- **EXERCISE INSTRUCTIONS**:
Using the listing below, set down each line from the line containing "[Next Slide] (643, 443)" through the line containing "comfortable (778, 460)", both ends included, exactly and with nothing added.

- **SOURCE MATERIAL**:
=-=-=-=-=

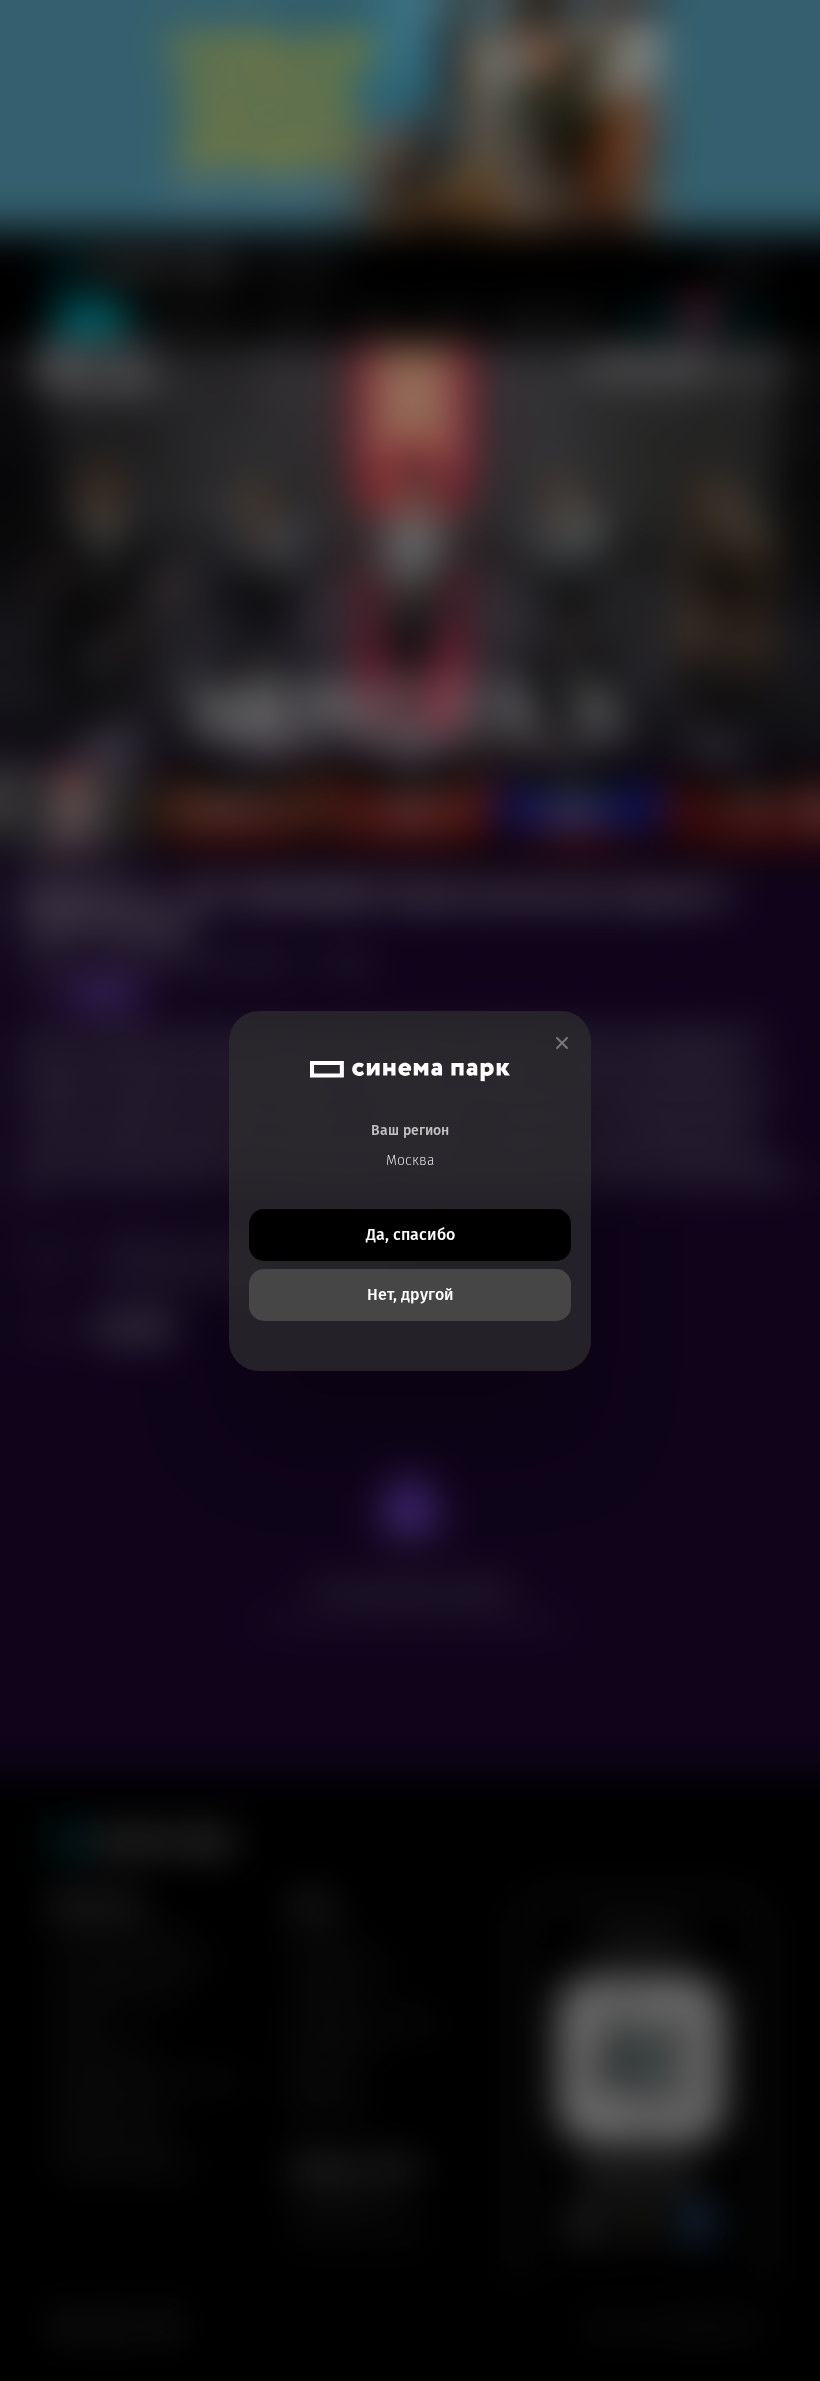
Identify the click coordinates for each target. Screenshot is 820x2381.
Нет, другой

=-=-=-=-=

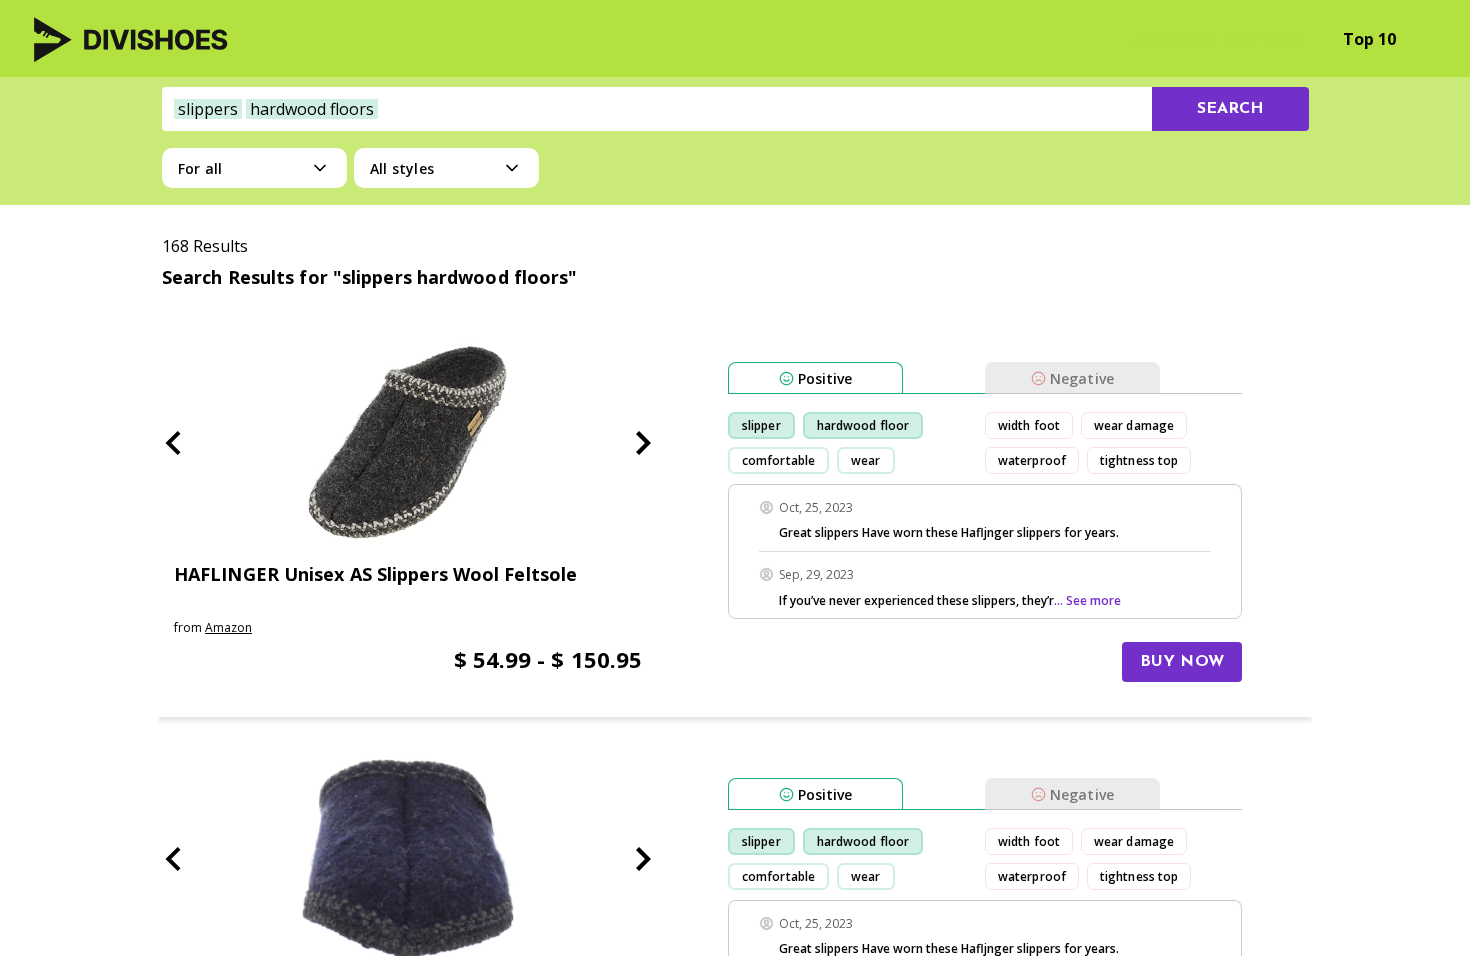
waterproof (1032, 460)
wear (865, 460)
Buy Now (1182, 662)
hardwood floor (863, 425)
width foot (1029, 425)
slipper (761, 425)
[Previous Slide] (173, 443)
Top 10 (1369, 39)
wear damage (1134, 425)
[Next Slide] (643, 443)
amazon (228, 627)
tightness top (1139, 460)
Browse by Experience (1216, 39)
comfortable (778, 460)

=-=-=-=-=

- **THE ANSWER**:
[Next Slide] (643, 443)
amazon (228, 627)
tightness top (1139, 460)
Browse by Experience (1216, 39)
comfortable (778, 460)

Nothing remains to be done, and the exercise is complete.